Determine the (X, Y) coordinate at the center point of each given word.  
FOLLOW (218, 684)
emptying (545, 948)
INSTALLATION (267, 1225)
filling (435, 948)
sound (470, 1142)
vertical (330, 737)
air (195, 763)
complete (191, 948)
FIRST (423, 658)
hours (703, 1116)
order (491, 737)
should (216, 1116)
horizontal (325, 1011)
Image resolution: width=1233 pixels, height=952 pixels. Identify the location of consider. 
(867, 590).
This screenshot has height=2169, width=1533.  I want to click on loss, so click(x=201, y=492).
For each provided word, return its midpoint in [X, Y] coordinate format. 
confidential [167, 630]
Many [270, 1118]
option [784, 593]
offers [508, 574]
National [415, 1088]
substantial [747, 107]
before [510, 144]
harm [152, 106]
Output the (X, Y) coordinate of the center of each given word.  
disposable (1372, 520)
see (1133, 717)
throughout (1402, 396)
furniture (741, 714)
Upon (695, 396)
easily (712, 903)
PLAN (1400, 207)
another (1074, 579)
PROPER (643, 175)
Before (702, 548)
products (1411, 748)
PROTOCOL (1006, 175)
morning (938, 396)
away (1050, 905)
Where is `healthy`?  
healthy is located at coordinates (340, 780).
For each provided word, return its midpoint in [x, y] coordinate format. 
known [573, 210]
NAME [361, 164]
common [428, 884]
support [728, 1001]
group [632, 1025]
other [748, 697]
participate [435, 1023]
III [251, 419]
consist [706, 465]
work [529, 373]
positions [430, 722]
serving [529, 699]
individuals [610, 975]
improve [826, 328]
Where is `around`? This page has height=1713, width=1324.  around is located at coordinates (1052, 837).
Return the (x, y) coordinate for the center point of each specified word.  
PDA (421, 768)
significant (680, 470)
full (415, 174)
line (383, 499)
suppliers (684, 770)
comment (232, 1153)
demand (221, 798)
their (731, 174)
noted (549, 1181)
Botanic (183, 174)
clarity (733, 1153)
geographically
──────────────────────────────
## EXERCISE DIRECTIONS
Express all of the data above as a Markdown table with the columns Row and Line, giving each line its own numbered row and omitting any blank lines.

## THE REPLY
| Row | Line |
|---|---|
| 1 | Determine the (X, Y) coordinate at the center point of each given word.   |
| 2 | FOLLOW (218, 684) |
| 3 | emptying (545, 948) |
| 4 | INSTALLATION (267, 1225) |
| 5 | filling (435, 948) |
| 6 | sound (470, 1142) |
| 7 | vertical (330, 737) |
| 8 | air (195, 763) |
| 9 | complete (191, 948) |
| 10 | FIRST (423, 658) |
| 11 | hours (703, 1116) |
| 12 | order (491, 737) |
| 13 | should (216, 1116) |
| 14 | horizontal (325, 1011) |
| 15 | Image resolution: width=1233 pixels, height=952 pixels. Identify the location of consider.  |
| 16 | (867, 590). |
| 17 | This screenshot has height=2169, width=1533.  I want to click on loss, so click(x=201, y=492). |
| 18 | For each provided word, return its midpoint in [X, Y] coordinate format.  |
| 19 | confidential [167, 630] |
| 20 | Many [270, 1118] |
| 21 | option [784, 593] |
| 22 | offers [508, 574] |
| 23 | National [415, 1088] |
| 24 | substantial [747, 107] |
| 25 | before [510, 144] |
| 26 | harm [152, 106] |
| 27 | Output the (X, Y) coordinate of the center of each given word.   |
| 28 | disposable (1372, 520) |
| 29 | see (1133, 717) |
| 30 | throughout (1402, 396) |
| 31 | furniture (741, 714) |
| 32 | Upon (695, 396) |
| 33 | easily (712, 903) |
| 34 | PLAN (1400, 207) |
| 35 | another (1074, 579) |
| 36 | PROPER (643, 175) |
| 37 | Before (702, 548) |
| 38 | products (1411, 748) |
| 39 | PROTOCOL (1006, 175) |
| 40 | morning (938, 396) |
| 41 | away (1050, 905) |
| 42 | Where is `healthy`?   |
| 43 | healthy is located at coordinates (340, 780). |
| 44 | For each provided word, return its midpoint in [x, y] coordinate format.  |
| 45 | known [573, 210] |
| 46 | NAME [361, 164] |
| 47 | common [428, 884] |
| 48 | support [728, 1001] |
| 49 | group [632, 1025] |
| 50 | other [748, 697] |
| 51 | participate [435, 1023] |
| 52 | III [251, 419] |
| 53 | consist [706, 465] |
| 54 | work [529, 373] |
| 55 | positions [430, 722] |
| 56 | serving [529, 699] |
| 57 | individuals [610, 975] |
| 58 | improve [826, 328] |
| 59 | Where is `around`? This page has height=1713, width=1324.  around is located at coordinates (1052, 837). |
| 60 | Return the (x, y) coordinate for the center point of each specified word.   |
| 61 | PDA (421, 768) |
| 62 | significant (680, 470) |
| 63 | full (415, 174) |
| 64 | line (383, 499) |
| 65 | suppliers (684, 770) |
| 66 | comment (232, 1153) |
| 67 | demand (221, 798) |
| 68 | their (731, 174) |
| 69 | noted (549, 1181) |
| 70 | Botanic (183, 174) |
| 71 | clarity (733, 1153) |
| 72 | geographically |